DO THIS - Display every line of the records below that contains the word "coordinates", reproducing each such line in full.

DATA SHOWN -
## begin
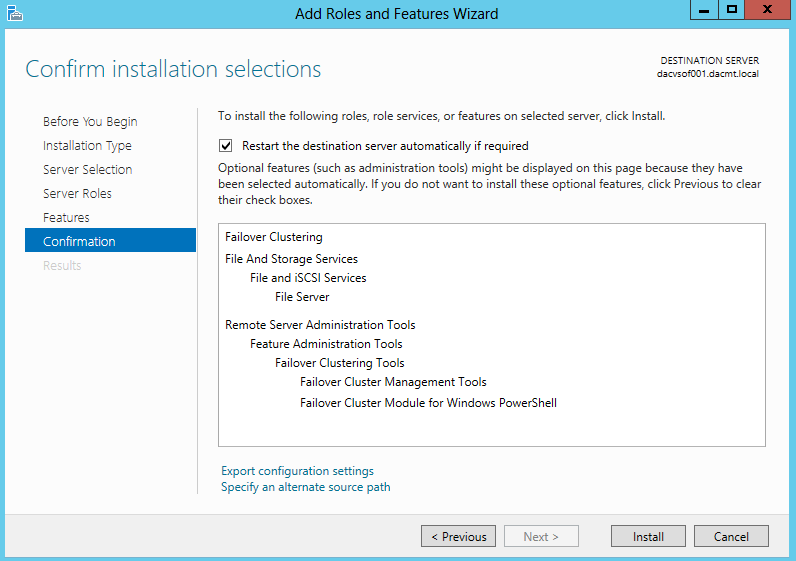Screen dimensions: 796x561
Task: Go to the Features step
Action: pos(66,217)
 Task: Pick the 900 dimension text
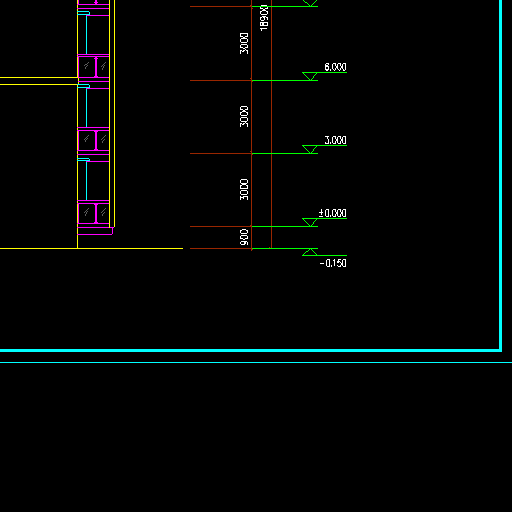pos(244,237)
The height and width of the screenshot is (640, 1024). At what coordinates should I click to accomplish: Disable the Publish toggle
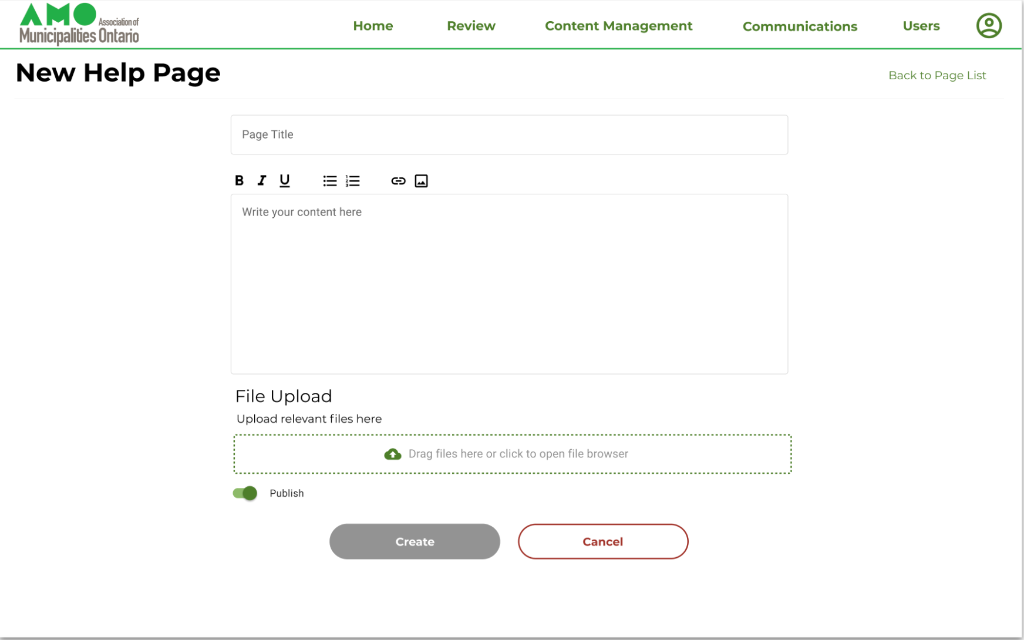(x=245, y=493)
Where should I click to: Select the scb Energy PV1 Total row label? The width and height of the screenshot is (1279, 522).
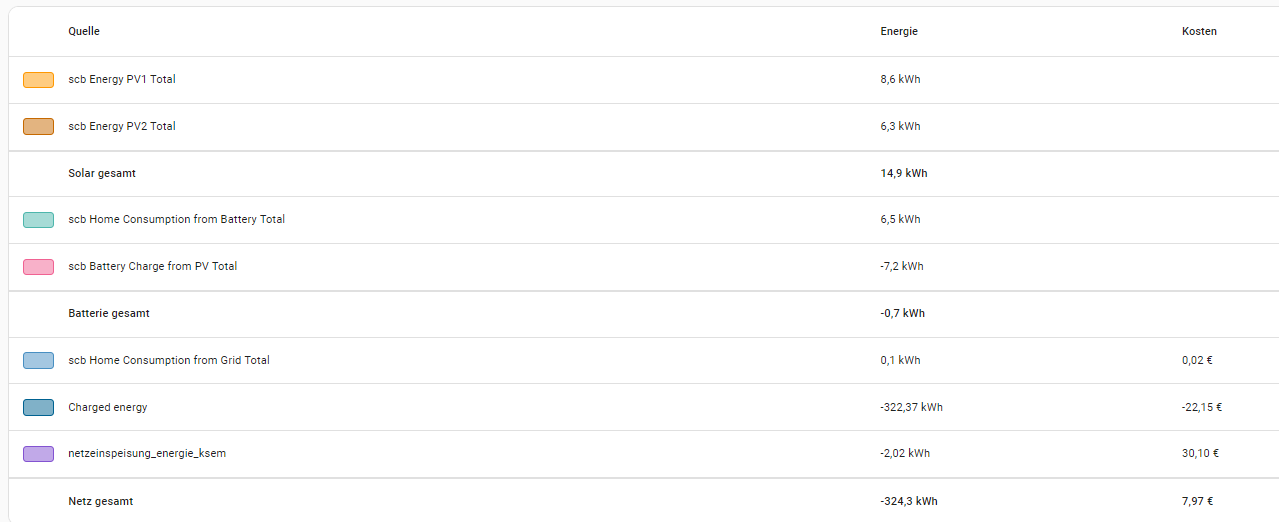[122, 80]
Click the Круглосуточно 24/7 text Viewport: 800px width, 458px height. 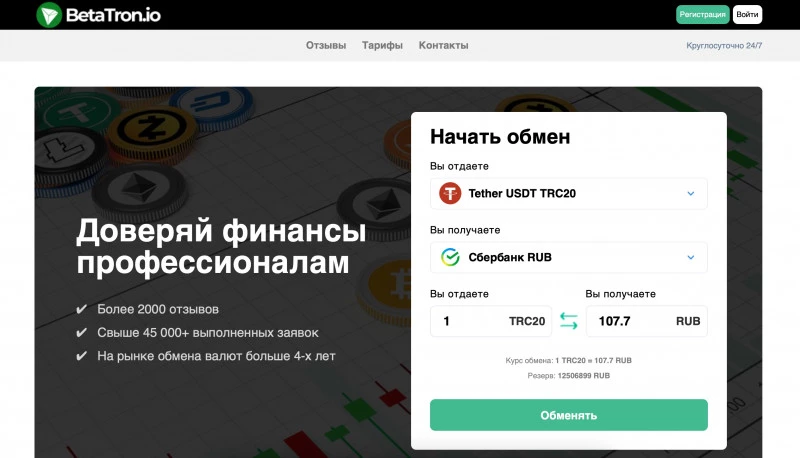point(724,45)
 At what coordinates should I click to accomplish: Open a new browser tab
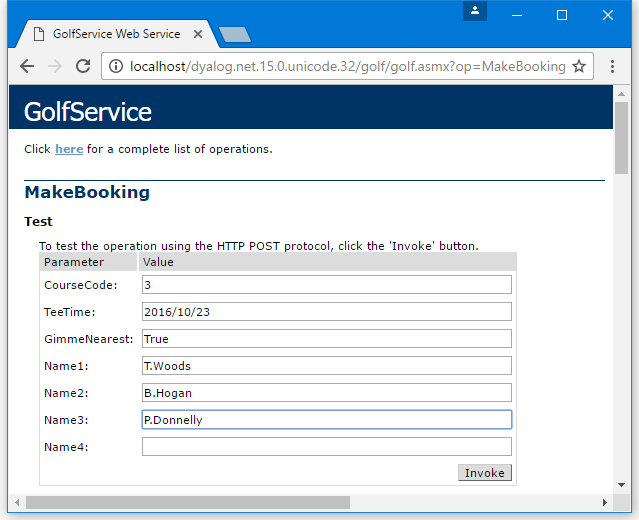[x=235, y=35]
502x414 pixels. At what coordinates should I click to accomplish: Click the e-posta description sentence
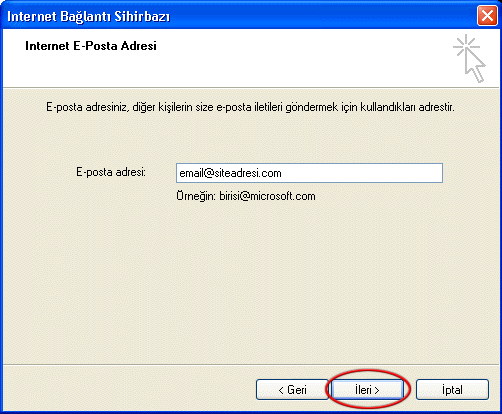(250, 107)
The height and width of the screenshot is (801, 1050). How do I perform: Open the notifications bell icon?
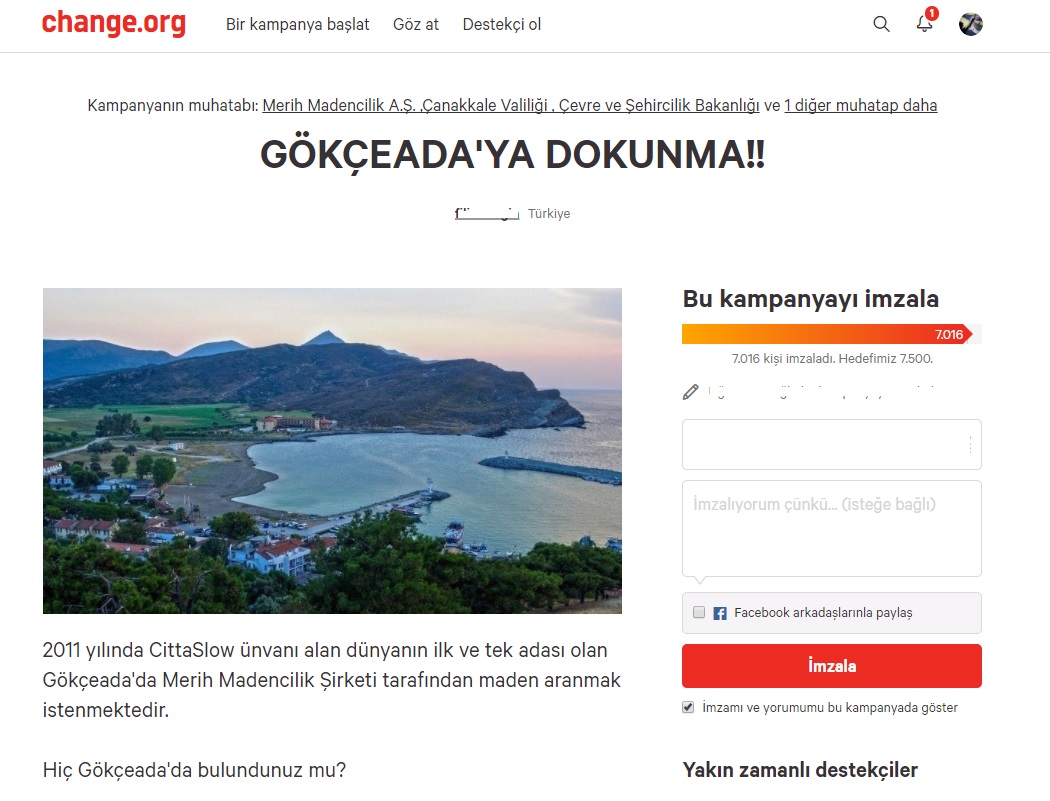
## end
TASK RESPONSE -
The height and width of the screenshot is (640, 1024). At what coordinates should I click to accomplish: Disable the Publish toggle
 At what coordinates should I click to accomplish: Open a new browser tab
502x414 pixels. At what coordinates should I click to accomplish: Click the e-posta description sentence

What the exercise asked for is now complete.